Consult Lung SBRT

Complete surgical resection is the standard treatment for stage I, II, and resectable IIA NSCLC. EBRT is the definitive treatment of choice for medically inoperable patients or patients who decline surgery.

Fractionated radiation therapy remains the standard treatment for patients with early stage but medically inoperable NSCLC, and for patients who decline surgery.
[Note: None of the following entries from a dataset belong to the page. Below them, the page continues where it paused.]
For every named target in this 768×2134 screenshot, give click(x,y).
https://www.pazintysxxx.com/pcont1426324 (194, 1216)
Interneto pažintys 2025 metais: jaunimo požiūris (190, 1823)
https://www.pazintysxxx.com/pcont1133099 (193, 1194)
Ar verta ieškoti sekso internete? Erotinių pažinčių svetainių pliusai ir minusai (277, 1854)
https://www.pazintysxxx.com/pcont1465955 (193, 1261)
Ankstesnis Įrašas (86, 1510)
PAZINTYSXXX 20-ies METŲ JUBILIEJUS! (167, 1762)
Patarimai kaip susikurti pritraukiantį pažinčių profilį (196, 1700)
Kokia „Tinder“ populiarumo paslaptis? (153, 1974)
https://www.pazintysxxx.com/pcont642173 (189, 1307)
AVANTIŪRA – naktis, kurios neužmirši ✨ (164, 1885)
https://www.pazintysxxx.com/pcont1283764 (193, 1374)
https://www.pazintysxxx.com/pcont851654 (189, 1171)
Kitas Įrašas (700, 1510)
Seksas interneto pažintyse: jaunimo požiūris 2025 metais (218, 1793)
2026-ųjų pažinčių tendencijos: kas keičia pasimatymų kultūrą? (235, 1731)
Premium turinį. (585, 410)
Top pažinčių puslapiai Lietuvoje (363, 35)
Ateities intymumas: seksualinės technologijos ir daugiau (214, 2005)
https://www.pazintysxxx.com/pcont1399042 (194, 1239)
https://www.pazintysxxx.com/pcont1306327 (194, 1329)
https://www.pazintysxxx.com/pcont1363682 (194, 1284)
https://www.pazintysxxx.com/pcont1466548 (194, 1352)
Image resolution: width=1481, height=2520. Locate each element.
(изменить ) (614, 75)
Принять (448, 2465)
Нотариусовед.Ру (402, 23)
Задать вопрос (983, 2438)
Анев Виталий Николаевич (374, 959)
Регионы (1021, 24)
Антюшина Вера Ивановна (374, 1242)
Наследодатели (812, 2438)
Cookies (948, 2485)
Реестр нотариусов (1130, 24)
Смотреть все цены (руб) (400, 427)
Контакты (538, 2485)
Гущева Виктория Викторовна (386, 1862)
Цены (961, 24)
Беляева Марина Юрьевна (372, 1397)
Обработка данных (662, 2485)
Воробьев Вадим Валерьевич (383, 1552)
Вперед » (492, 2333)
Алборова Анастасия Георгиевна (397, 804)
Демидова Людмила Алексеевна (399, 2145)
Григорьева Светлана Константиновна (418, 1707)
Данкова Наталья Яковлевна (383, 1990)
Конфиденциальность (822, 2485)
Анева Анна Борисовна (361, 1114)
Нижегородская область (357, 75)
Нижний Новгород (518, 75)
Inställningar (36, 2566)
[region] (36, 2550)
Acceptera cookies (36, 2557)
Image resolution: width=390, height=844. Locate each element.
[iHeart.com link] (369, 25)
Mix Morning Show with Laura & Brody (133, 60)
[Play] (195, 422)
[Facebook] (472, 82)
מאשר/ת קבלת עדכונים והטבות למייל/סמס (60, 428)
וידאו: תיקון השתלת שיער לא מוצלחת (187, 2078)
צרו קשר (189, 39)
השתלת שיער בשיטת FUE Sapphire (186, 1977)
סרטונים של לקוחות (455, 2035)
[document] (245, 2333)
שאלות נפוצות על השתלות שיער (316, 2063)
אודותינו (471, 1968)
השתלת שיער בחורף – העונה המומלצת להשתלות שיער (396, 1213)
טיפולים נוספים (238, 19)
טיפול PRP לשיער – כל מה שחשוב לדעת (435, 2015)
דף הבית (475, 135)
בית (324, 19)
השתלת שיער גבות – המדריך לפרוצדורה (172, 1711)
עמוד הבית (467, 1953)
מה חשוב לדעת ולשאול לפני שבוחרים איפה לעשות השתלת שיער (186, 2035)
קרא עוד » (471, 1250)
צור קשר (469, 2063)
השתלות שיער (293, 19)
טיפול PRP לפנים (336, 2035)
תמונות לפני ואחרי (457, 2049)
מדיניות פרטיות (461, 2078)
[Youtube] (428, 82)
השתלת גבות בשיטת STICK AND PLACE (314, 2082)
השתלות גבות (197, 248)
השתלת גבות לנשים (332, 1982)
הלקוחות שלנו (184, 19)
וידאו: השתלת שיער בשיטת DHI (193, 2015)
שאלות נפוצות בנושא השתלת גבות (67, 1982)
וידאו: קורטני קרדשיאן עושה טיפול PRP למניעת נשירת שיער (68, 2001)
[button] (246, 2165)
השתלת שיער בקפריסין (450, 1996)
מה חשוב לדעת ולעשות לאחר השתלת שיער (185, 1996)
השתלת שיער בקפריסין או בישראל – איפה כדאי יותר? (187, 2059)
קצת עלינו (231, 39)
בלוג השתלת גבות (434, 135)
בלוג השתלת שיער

Local failure rates are 50-70% even with dose escolation to 70-90 Gy in 2-Gy fractions. SBRT is the emerging optimal treatment for T1/T2 N0 NSCLC. Local control rates were > 90% at 2-year follow-up, with only 3% serious morbidity. 5-year survival for medically operable patients who refused surgery was 88% (Onishi et al. 2004, 2007)

BED10 of 100 Gy is required to offer local control of lesions ≤ 4 cm. BED10 of 100 Gy can be delivered safely by 12 Gy x 4, 10 Gy x 5, or 20 Gy x 3 which can be toxic for central lesions. Vac-Loc bag and Tbar minimizes motion to 7 mm or less, > 95% of the time.

Radiosurgery morbidities were discussed in detail. Acute morbidity is rare. Late complications include:
fistula, bleeding, fibrosis, pneumonitis, pneumonia, brachial plexopathy for upper lobe lesions and liver toxicity for lower lobe lesions.

For stage IB, IIA, and IIB; cisplatin-based chemotherapy has been shown to improve treatment outcome in adjuvant settings and is usually recommended.